(Beginning of Supplied records)

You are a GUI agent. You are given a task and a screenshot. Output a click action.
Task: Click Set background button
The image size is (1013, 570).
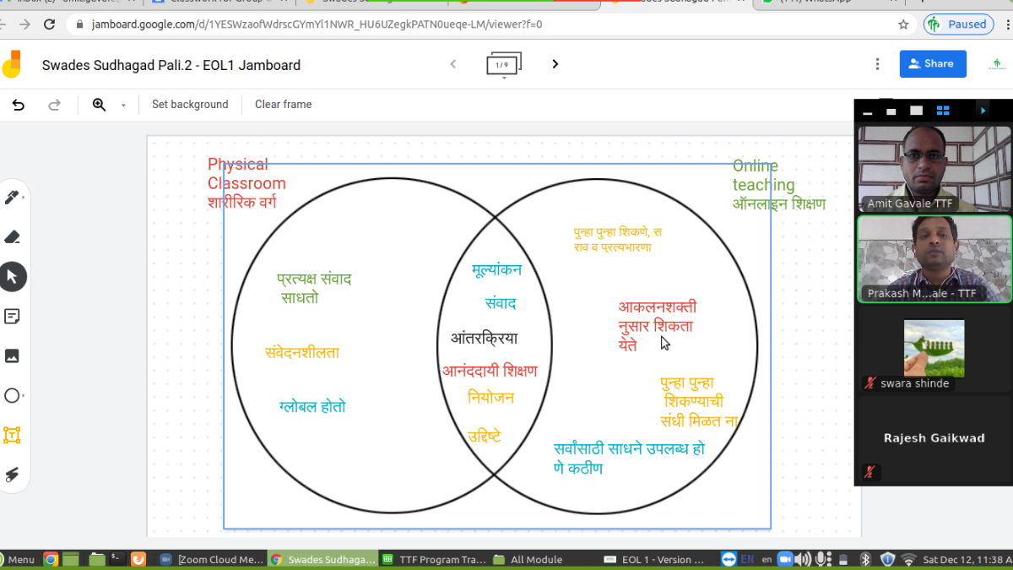coord(190,105)
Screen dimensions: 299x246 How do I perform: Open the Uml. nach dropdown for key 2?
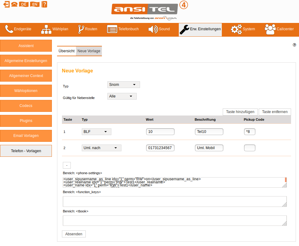pos(101,148)
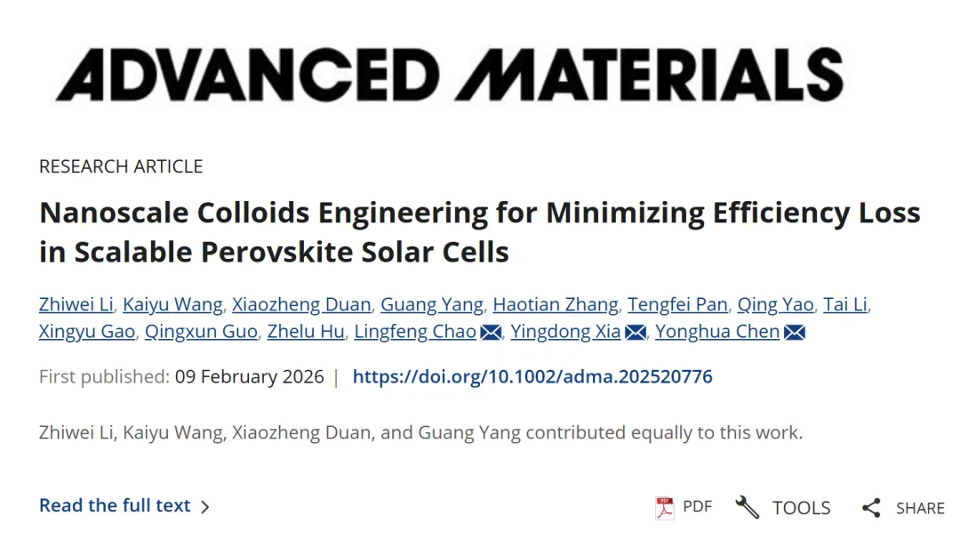The image size is (960, 540).
Task: Click the Advanced Materials journal logo
Action: pyautogui.click(x=450, y=74)
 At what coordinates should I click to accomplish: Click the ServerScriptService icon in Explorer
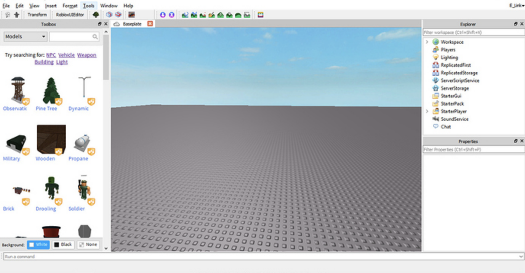(x=436, y=80)
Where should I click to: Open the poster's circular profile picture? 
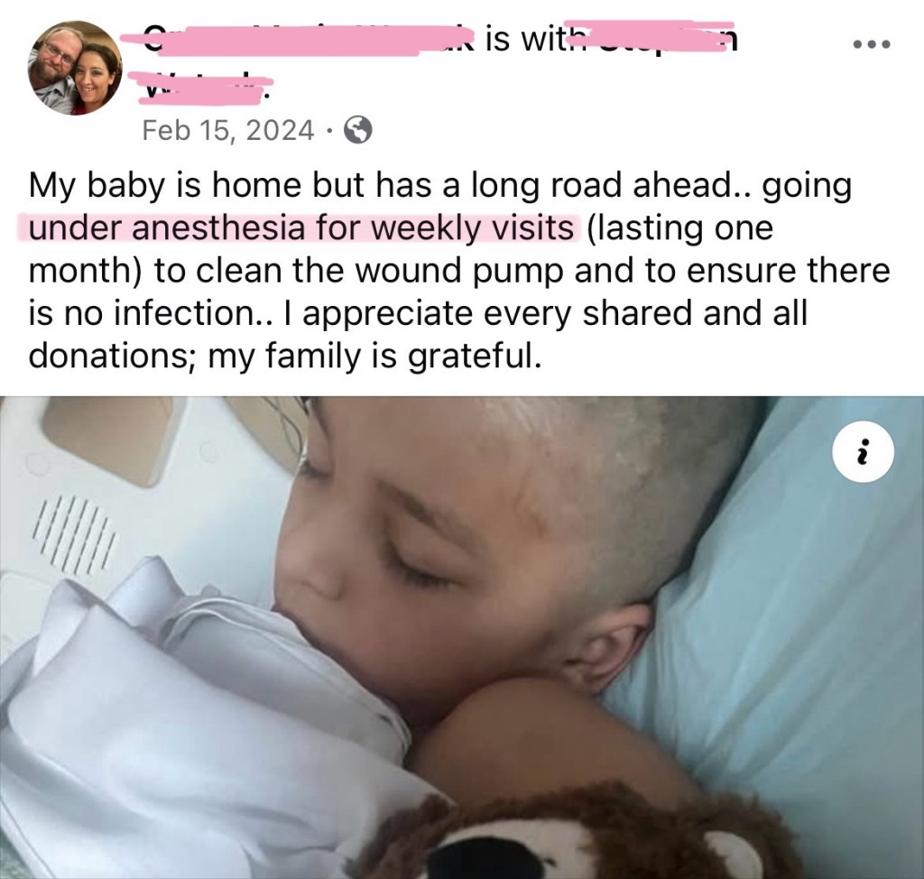75,67
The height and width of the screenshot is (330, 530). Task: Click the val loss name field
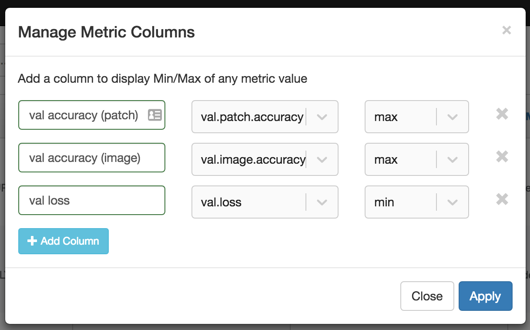pyautogui.click(x=91, y=200)
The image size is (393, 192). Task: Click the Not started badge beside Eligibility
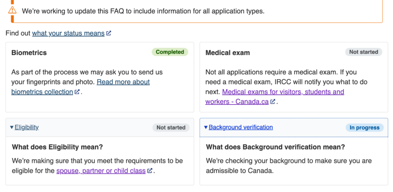point(171,128)
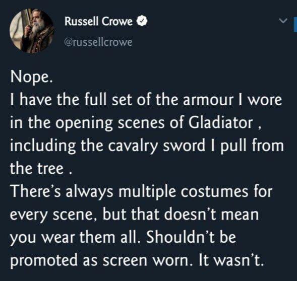This screenshot has width=297, height=281.
Task: Click the blue strip at the right edge
Action: [295, 24]
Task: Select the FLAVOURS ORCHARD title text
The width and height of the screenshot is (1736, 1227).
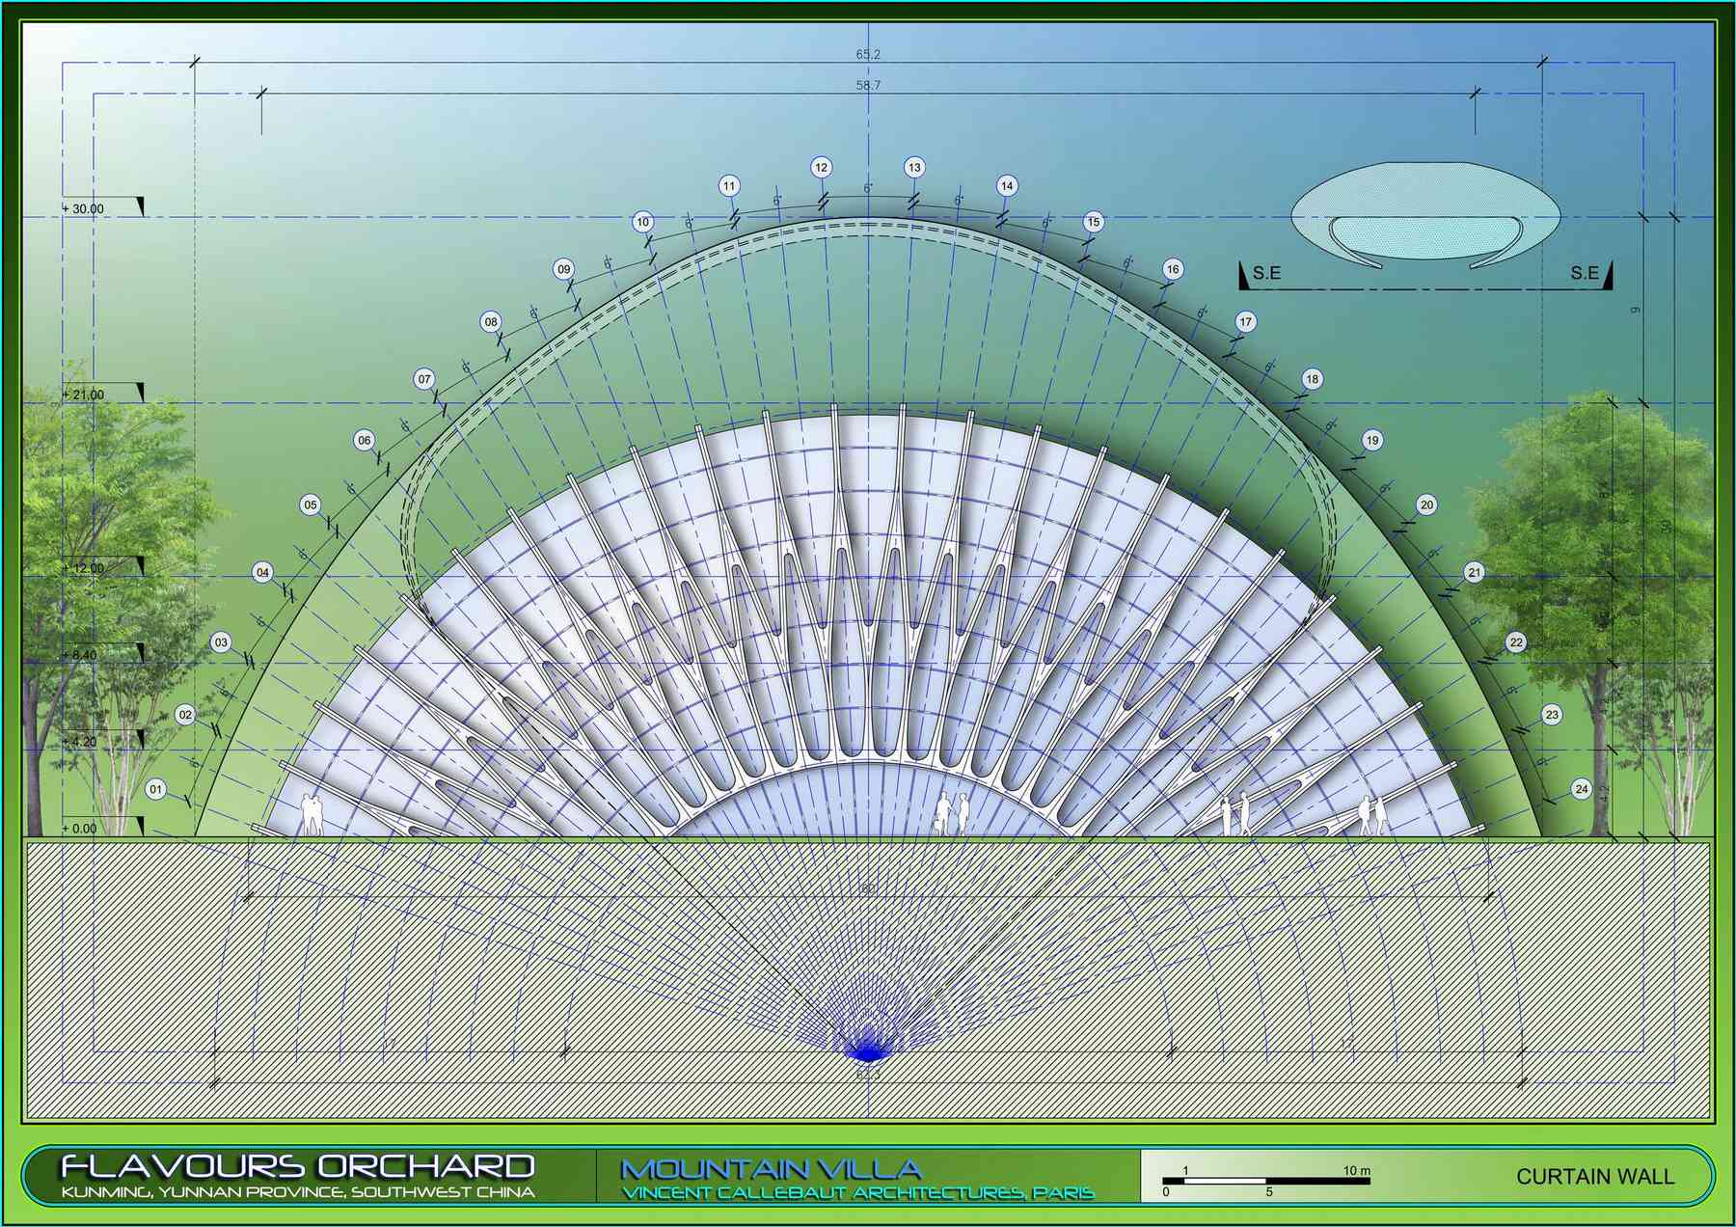Action: click(298, 1166)
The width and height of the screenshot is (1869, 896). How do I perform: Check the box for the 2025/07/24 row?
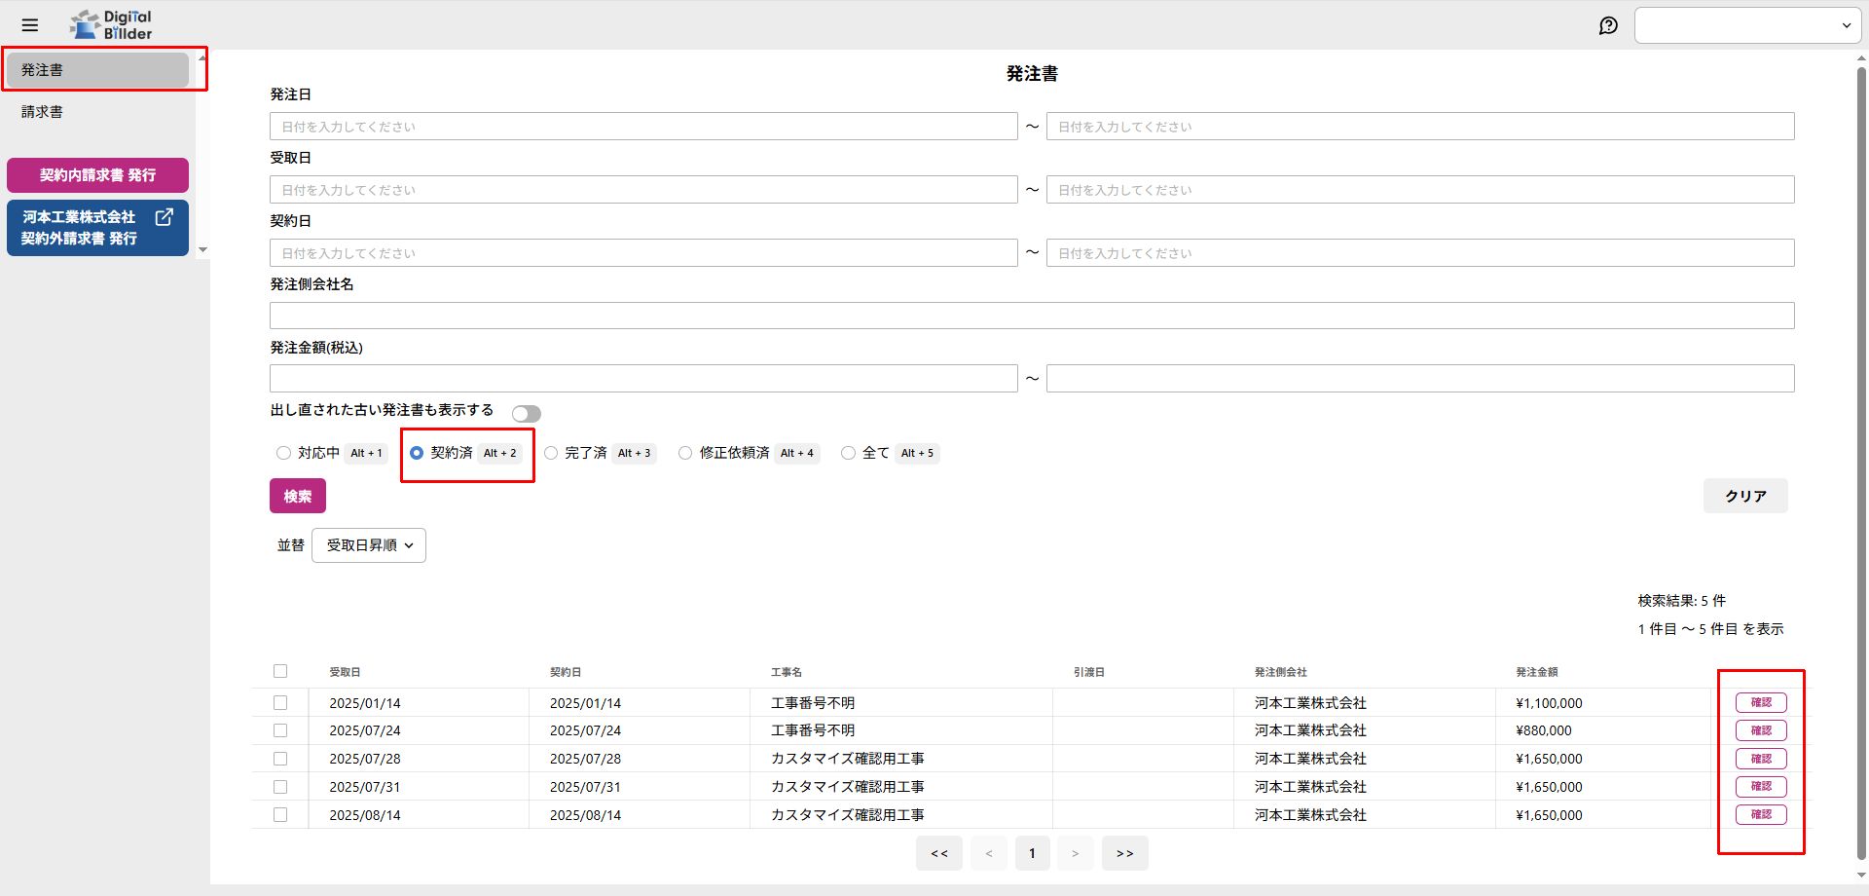tap(280, 730)
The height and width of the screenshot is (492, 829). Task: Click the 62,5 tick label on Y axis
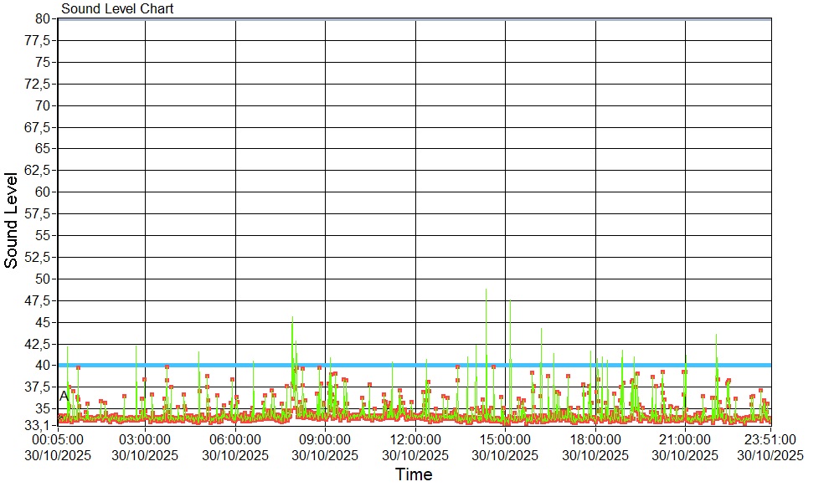pos(40,170)
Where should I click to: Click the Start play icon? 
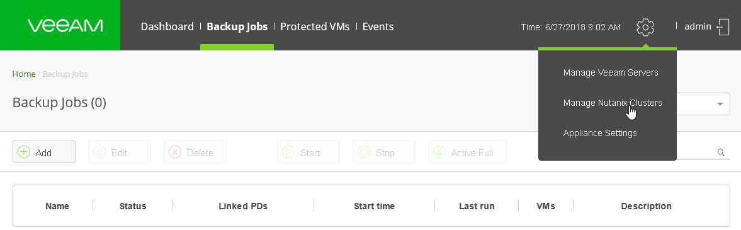288,152
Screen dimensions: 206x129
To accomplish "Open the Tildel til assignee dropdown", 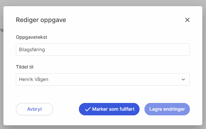I will tap(103, 79).
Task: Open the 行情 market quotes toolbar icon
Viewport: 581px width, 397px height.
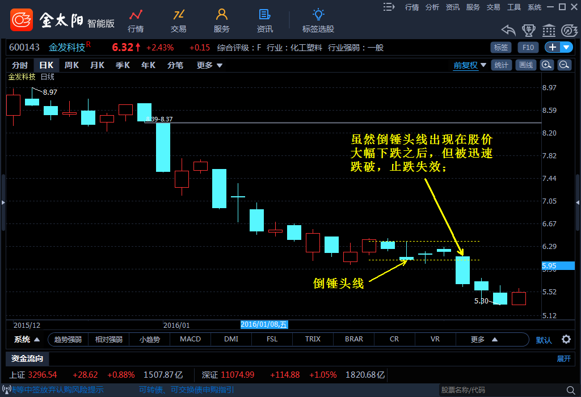Action: [x=136, y=20]
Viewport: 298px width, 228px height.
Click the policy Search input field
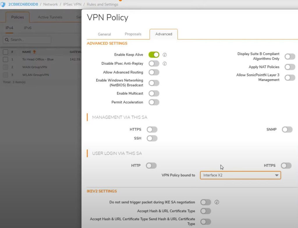click(29, 40)
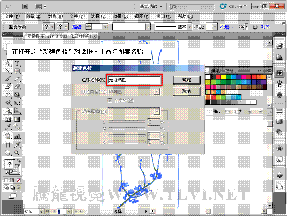The image size is (288, 216).
Task: Select the Paintbrush tool
Action: click(8, 79)
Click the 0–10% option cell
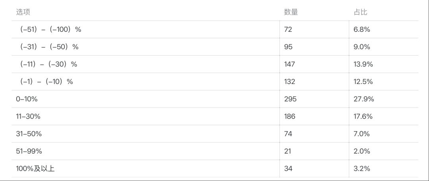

(End of Supplied records)

What is required
Reproduce, exactly and with no pictures, the lines from the line containing "Viewport: 581px width, 397px height." through the closing line of the data above, keeping both ends.

Task solution
Viewport: 581px width, 397px height.
Action: [x=136, y=20]
Viewport: 298px width, 228px height.
Click the policy Search input field
click(29, 40)
The image size is (288, 216).
Task: Select the Paintbrush tool
Action: click(8, 79)
Click the 0–10% option cell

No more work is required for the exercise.